Rep. Posey again spoke of space as a military “high ground” that the U.S. seems to be giving up to adversaries in China and Russia.

Overheard: Sen. Mikulski (D-MD) wants to cut NASA’s commercial spaceflight investments in order to save the Webb Telescope.

Overheard: Sen. Mikulski, meanwhile, is supporting an earmark to develop a processing facility at Wallops for use by Orbital’s Taurus-2.

There’s going to be an ugly battle over NASA appropriations in the Senate this fall.

10 thoughts on “Interesting Space Tweets”

  1. Mikulski may want to be seen preserving the Webb telescope project for now, but the Webb telescope jobs are going to get slashed eventually, either because the program gets canceled or because the telescope gets launched. They can only milk that development program for so long, and then it gets handed over to some astronomers, almost all of whom will be out-of-state or foreign. Heck, astronomers probably don’t even vote because they’re asleep when the polls are open (space astronomers excepted).
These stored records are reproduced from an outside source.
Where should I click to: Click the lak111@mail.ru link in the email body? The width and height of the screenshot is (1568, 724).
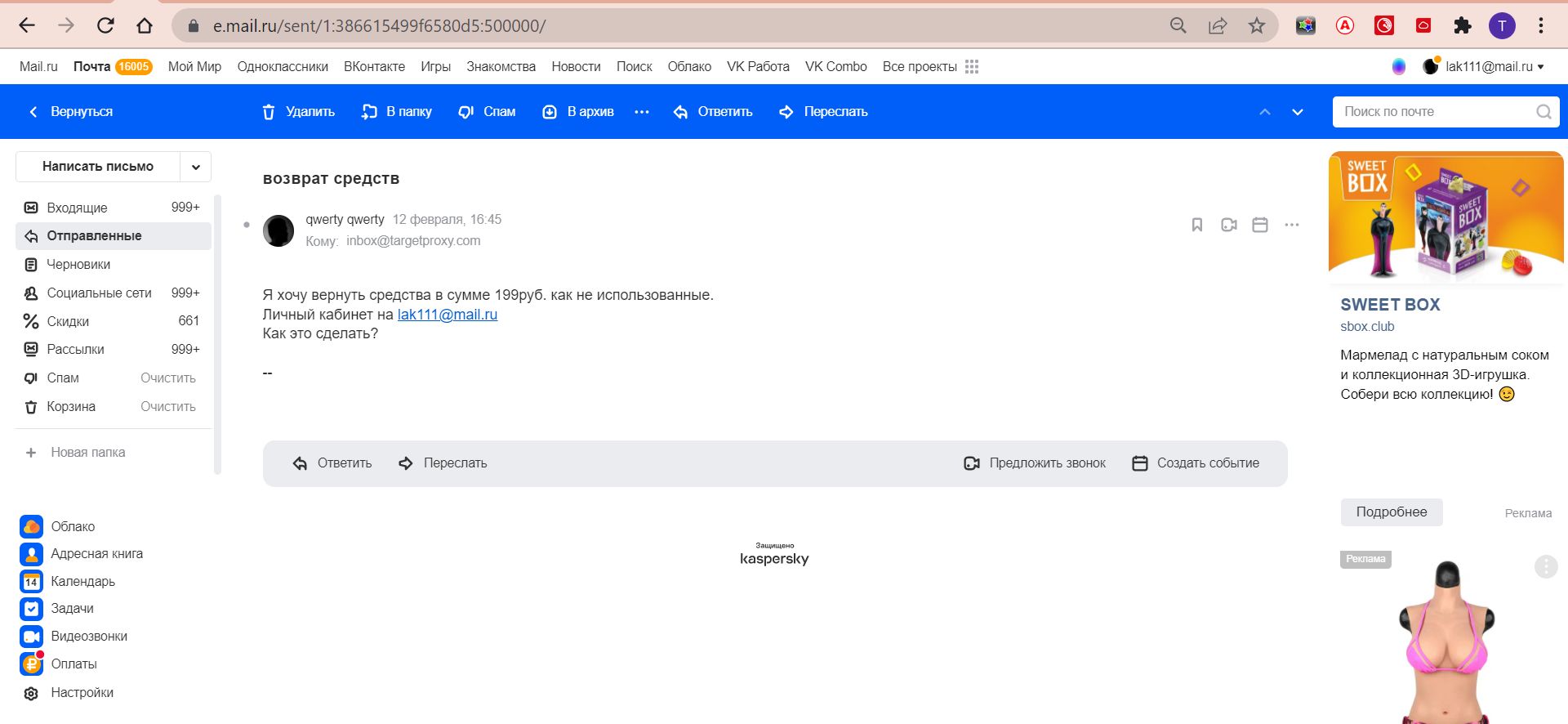point(447,315)
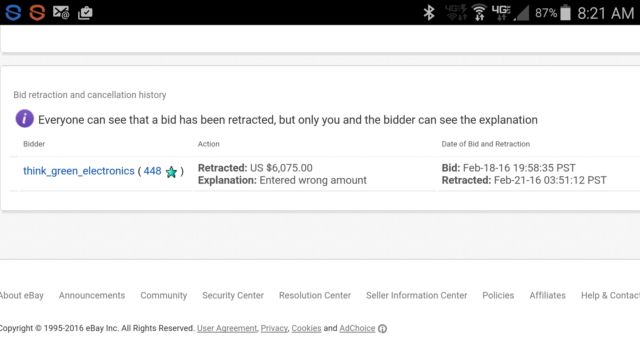This screenshot has height=360, width=640.
Task: Open the Security Center link
Action: 233,295
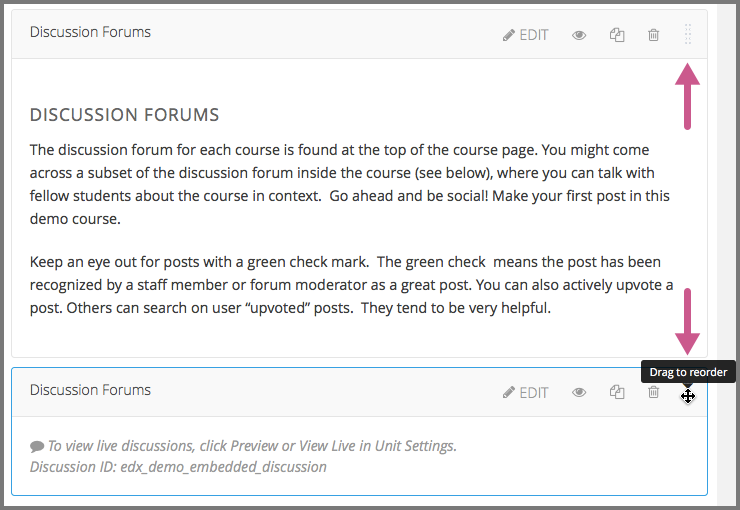Click the speech bubble icon beside live discussions note

(x=37, y=447)
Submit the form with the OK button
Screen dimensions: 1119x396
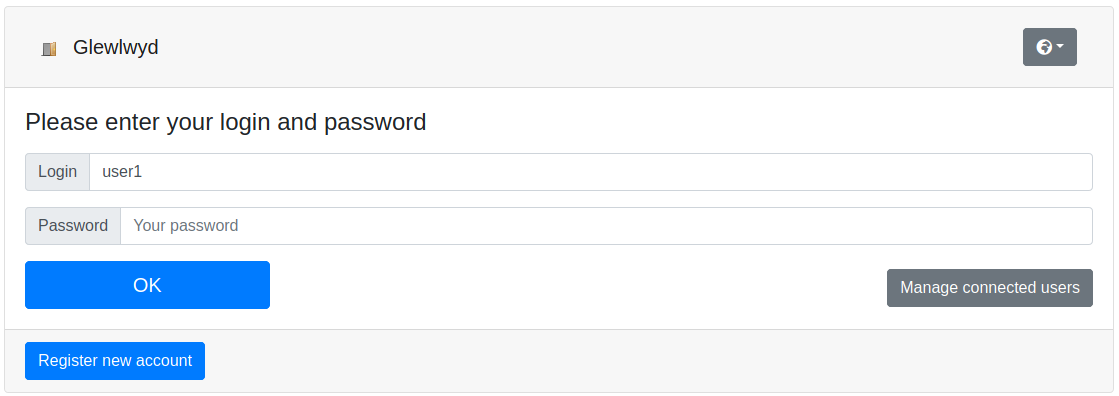coord(147,285)
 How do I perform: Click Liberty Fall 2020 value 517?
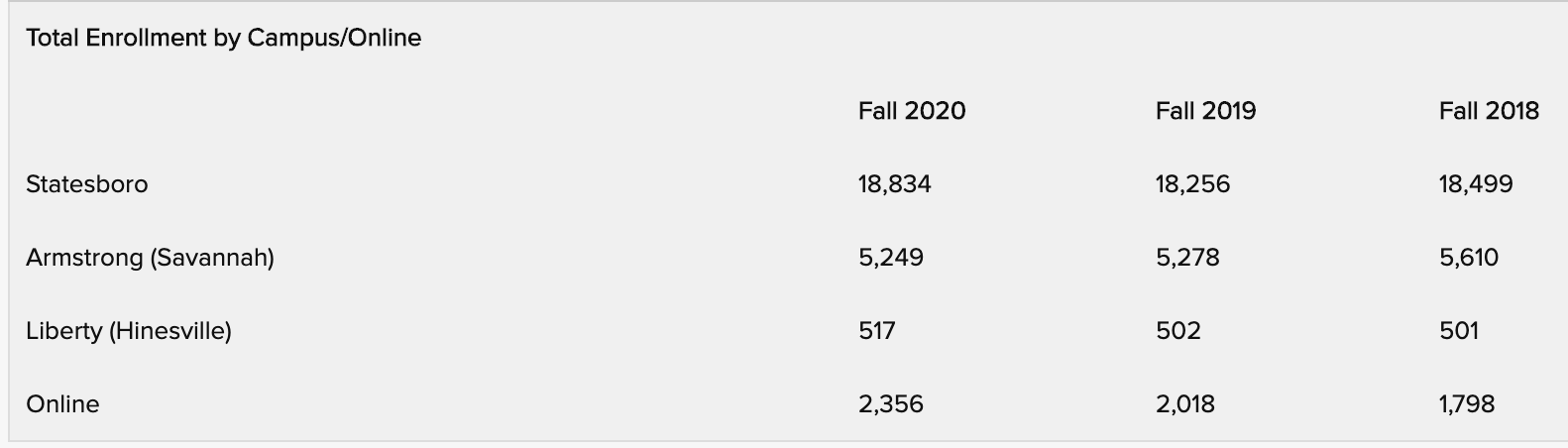(876, 331)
    If the #1 rule is that space is not important, then a space telescope that almost nobody has ever heard of is really unimportant. I’m betting she’ll bend, especially for a token amount to keep the Webb on life support.

  2. I really believe we are beyond the point where it matters. Awards have already been made that will contribute to the next stage. We can expect, that regardless of the debate some things are going to be funded and private companies will be in a position to bid on them. Ready or not, the future is coming.
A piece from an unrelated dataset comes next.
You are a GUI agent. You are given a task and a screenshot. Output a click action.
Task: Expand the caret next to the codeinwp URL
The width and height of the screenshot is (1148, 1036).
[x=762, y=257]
  3. God Bless the gentle lady from Maryland. Sadly, this is the type of things people inside Washington do routinely. Kill the programs that work and are making progress while providing bailout earmarks to programs that under perform expectations and blow out their budget.
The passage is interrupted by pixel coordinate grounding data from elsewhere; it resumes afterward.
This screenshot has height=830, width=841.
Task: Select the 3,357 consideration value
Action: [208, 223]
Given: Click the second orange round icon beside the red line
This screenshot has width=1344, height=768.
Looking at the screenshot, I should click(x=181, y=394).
    JWST is 600% over budget and growing.

    Respectfully,
    Andrew Gasser
    TEA Party in Space

  4. I still don’t buy any hype about China and Russia “winning” in space – at least in the short to medium term.

    Neither of them can afford to do much there – and they’ve only talked big about it for public relations or internal political reasons (holy Space Race, Batman!)…

    (People who take seriously Chinese claims about schedules for anything space-related continue to baffle me.)

  5. Neither of them can afford to do much there

    Kind of misses the point. They are among those that are halfway to anywhere. It’s hard to see anybody that has figured out the economics that will drive us forward in space (it’s not the science.) The secret is, it’s not top down (because no near term existential threat appears to exist.) The winners will be those that realize the bottom up nature of space economics. This has very little to nothing to do with current economic status. Certain societies have an advantage because of mindset… but at this point, anybody could take the lead.

  6. Space tweets – is that the next phase of SETI?

    Mikulski and her party leadership aren’t too hot on earthbound free enterprise, so I don’t expect much support from those types on commercial space ventures.

  7. Free enterprise doesn’t require universal support. Limiting interference is usually all that’s needed. The most important aspect of space is that nobody has jurisdiction. Jurisdiction will be assumed by those that want to control. That is what needs to be refuted on all fronts.

    Ownership and contracts support freedom. Handing your freedom over to others in any form of government beyond mutual self defense is what leads to problems. Even accepting the strings attached to military defense is a danger.

    Having governments recognize the rights of individuals would be nice (crazy talk.)

    OTOH, Tax the hell out of those space cadets. Who the hell do they think they are looking for frontiers! We’re from the government. You need our help, like it or not.